Commissioner Murman quoted in this Tampa Tribune article on HART:

 

Business News

HART: Residents should participate in transit decisions

 

By Yvette C. Hammett | Tribune Staff
Published: August 5, 2014

TAMPA — Residents should actively participate in deciding how transit should expand and operate in Hillsborough County, the Hillsborough Area Regional Transit Authority urged on Monday.

A representative from the authority will take that message to the county administrator.

The conversation on what the HART board may look like in the future if voters approve a 1-cent sales tax for expanded transit and road projects dominated the meeting. Transit activists and several board members made it known that they don’t favor the county government’s plan to transform the board into one made up entirely of elected officials.

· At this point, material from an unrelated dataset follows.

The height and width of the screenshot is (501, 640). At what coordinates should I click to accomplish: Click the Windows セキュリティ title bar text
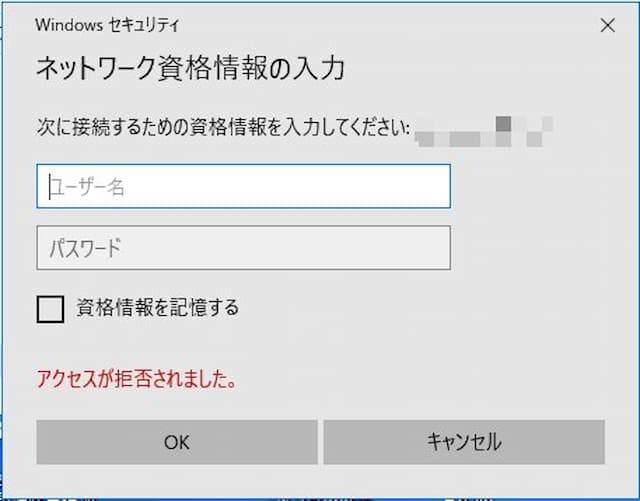tap(107, 25)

But they also agreed they don’t want the issue of the board’s makeup to derail efforts to pass the tax.

The estimated $6.2 billion in projects the tax would fund over 30 years is designed to break up gridlock on Hillsborough’s roads.

Mike Suarez, HART’s chairman and a Tampa City Council member, HART interim CEO Katharine Eagan and board attorney David Smith will meet with County Administrator Mike Merrill in an effort to reach consensus on the HART board’s future makeup. They will report back to the full board at an unspecified time.

The discussion is part of a larger conversation sparked by the Policy Leadership Group, a committee made up of elected officials from Hillsborough County, Tampa, Temple Terrace and Plant City that is devising the plan.

The 13-member HART board is made up of seven county representatives, elected officials and citizens among them, plus three representing Tampa, one Temple Terrace and two gubernatorial appointees.

In addition to the governance issue, concerns were raised about whether an authority running the bus system should oversee road projects if its role is expanded.

In an email memo Monday to leadership group members, Merrill said that while HART would collect the new sales tax money, it could allocate money for road projects to the cities and the county. HART and its staff would not be expected to plan, design or complete road projects.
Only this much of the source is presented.